**What is required**: Scan the entries for lines with the word "agent", then copy those lines.

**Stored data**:

━━━━━━━━━━━━━━━━━━━━━━━━━━━━━━

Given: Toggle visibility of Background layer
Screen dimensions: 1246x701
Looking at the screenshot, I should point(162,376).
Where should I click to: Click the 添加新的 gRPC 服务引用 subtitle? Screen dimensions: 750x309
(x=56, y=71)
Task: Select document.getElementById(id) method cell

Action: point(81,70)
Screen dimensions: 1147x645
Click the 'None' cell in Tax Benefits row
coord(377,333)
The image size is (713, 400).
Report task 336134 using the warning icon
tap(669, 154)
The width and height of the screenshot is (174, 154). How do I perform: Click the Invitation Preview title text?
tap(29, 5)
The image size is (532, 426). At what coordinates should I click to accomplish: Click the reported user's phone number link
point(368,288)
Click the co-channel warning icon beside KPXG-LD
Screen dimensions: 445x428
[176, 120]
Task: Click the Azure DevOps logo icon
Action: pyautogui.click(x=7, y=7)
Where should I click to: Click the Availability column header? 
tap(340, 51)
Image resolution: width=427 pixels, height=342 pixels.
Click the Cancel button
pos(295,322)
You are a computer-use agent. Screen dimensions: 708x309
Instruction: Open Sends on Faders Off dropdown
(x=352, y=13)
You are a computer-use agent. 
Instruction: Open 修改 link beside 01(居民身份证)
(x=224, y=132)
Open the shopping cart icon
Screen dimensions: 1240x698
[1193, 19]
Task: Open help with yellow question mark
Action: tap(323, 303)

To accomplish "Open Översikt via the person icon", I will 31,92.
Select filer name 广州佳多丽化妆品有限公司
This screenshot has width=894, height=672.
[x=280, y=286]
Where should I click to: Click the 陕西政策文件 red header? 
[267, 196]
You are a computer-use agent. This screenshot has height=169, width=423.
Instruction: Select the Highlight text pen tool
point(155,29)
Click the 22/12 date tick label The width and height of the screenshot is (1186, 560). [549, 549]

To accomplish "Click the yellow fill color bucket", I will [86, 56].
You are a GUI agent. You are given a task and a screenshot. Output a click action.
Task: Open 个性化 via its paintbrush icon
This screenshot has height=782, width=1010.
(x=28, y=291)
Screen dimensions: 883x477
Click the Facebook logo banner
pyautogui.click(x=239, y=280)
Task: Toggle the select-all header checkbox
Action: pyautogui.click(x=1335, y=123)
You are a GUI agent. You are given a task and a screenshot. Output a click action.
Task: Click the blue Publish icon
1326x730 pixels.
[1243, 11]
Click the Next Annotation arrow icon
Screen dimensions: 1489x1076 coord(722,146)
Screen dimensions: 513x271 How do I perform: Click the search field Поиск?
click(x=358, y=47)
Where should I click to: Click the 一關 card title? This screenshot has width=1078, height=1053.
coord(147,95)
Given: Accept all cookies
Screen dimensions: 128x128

━━━━━━━━━━━━━━━━━━━━━━━━━━━━━━

**Solution to this problem**:
You are a computer-use agent. Screen dimensions: 708x309
You are a computer-use agent. 
You are a computer-use agent. This screenshot has height=169, width=423.
You are a GUI agent. You are given a task and a screenshot. Output a click action.
You are a GUI agent. You are given a task and a screenshot. Output a click action.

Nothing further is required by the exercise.